Stephanie Castellón

Personal information
- Full name: Stephanie Renee Castellón Cordón
- Birth name: Stephanie Renee Castellon
- Date of birth: 27 August 1992 (age 33)
- Place of birth: Newport Beach, California, United States
- Height: 1.65 m (5 ft 5 in)
- Position: Goalkeeper

Youth career
- Riverside Polytechnic High School
- Legends FC

College career
- Years: Team / Apps / (Gls)
- 2010–2014: Houston Baptist Huskies / 20 / (0)

International career^{‡}
- 2010–2012: Guatemala U20 / 3 / (0)
- 2010: Guatemala / 5 / (0)

= Stephanie Castellón =

Guatemalan retired footballer

Stephanie Renee Castellón Cordón (born 27 August 1992) is a Guatemalan retired footballer who played as a goalkeeper.
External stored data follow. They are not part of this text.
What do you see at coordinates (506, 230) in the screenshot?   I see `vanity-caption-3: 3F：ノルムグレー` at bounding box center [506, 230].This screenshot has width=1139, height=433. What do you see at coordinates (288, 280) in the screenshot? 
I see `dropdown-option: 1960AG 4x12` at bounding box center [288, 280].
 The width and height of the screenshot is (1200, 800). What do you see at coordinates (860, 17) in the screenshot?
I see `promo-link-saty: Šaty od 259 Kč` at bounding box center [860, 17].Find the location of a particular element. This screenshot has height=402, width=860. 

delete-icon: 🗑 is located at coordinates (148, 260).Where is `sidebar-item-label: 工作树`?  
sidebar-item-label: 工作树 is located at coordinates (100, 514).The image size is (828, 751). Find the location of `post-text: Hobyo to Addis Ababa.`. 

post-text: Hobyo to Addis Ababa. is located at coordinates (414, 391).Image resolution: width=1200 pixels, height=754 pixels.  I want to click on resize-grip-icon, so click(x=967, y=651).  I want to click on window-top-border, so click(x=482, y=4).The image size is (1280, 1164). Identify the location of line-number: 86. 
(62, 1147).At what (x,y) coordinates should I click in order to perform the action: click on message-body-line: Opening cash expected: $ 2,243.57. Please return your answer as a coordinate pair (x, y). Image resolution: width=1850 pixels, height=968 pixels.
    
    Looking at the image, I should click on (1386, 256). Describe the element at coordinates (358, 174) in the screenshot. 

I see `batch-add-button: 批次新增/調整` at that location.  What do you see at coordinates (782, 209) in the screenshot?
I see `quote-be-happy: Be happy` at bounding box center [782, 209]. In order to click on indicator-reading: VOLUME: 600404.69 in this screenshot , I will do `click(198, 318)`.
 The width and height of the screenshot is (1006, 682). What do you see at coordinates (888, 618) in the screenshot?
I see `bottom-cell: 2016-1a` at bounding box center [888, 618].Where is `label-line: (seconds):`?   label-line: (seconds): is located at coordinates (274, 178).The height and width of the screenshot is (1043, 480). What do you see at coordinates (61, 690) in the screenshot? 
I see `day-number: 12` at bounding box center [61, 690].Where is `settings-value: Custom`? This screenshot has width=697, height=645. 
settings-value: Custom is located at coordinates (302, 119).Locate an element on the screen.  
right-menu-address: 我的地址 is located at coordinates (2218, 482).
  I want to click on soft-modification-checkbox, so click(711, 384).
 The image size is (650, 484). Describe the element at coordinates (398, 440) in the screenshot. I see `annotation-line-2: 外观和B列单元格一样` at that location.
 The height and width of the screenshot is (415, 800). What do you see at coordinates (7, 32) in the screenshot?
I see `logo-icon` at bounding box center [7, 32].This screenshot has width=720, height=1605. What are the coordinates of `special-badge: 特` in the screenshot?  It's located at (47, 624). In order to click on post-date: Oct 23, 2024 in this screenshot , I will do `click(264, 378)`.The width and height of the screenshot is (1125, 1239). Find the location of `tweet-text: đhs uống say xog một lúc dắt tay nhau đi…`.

She has been a member of the Guatemala women's national team.

==Early life==
Castellón was raised in Riverside, California.

==College career==
Castellón attended the Houston Baptist University in Houston, Texas.

==International career==
Castellón capped for Guatemala at senior level during the 2010 CONCACAF Women's World Cup Qualifying qualification and the 2010 Central American and Caribbean Games.